でも、やっぱり気になる。一つずつ開ける。一袋目はファンタジーな感じが少し袋から出しただけでわかる。が、広げて確認する。が、まだ着れる。良かった。これはジュジュだな、きっと。
二袋目を開ける。きっとリンだな。なんだろうリンの理想の勇者像なんだろうな。何とも言い難いご主人様感があるが、着れるのか? いや、着なくちゃいけないんだろうな。戦闘には不向きなこのスタイル。リンの視線が痛い。
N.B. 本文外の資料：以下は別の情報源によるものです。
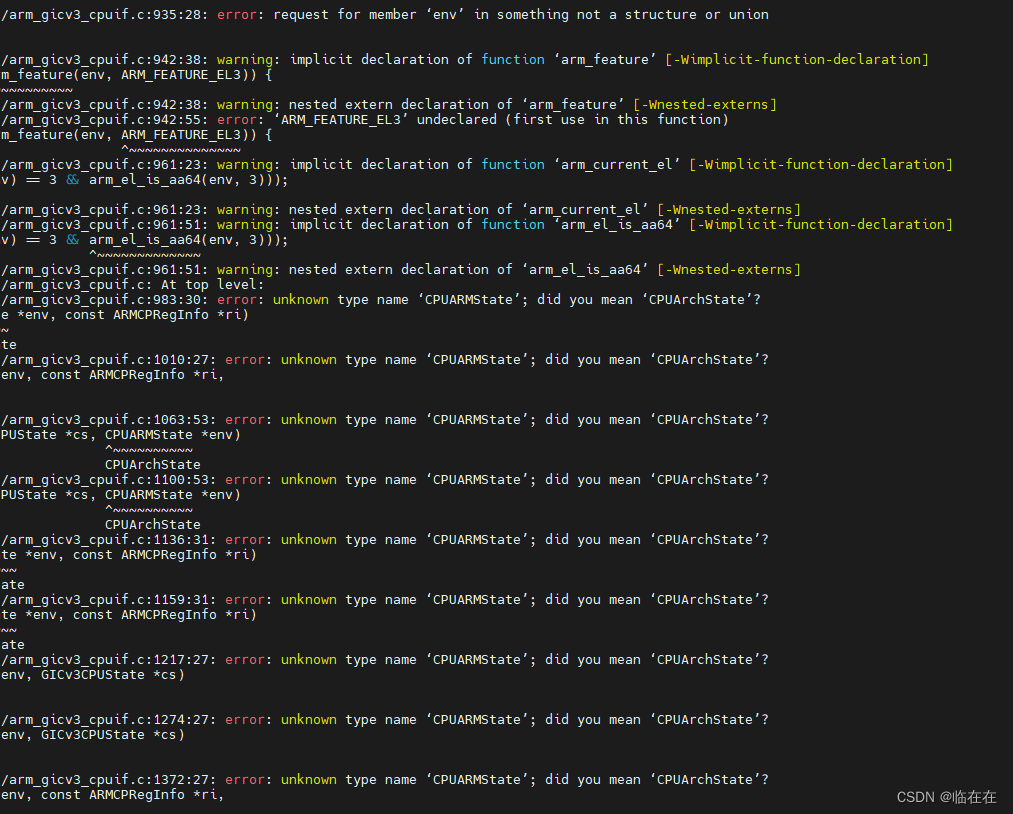The height and width of the screenshot is (814, 1013).
Task: Click the error about member 'env' at line 935
Action: tap(380, 14)
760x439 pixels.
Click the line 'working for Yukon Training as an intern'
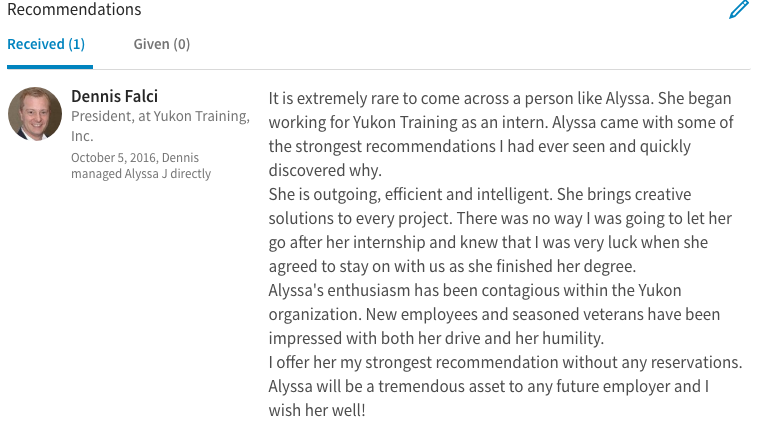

うう、最後はツバキだ。どうしようか、すごい露出の服だったら。さすがに着れない。でも、着ないと怒るよなこれ。ああ、怖い! と思いつつ平気な顔を作って袋を開ける。え!? 意外に普通の服だった。今まで着てたのより田舎者感がなくなってる感じの服。これが一番着たいが、全部着ないとダメだろうな。心の乱れを隠しつつお礼を言う。なんでいつもこんなに気を使ってるんだ俺!
「ありがとう。大事に着るよ」
大事にで着る頻度の回数を下げたんだけど伝わってるのか?
「トオル。バンバン着てね!」
「もう毎日着てもいいから」
「戦闘にはこれじゃないとな」
撃沈。ダメだ伝わってないか。もしくは伝わったからダメだししたのか。
すでに目の前にいるメンバーがこの有様だ。もう船内で俺が何着ても一緒か。
船の中でほとんど交代での毎日だが、船が着いたら一緒に歩くんだよな。っていうか、また街に着くんだよな? そこでも買い物するんだろうな。もっと過激になったらどうしようか。すでにリンは目標に着地してるように見えるがこの上があるのか?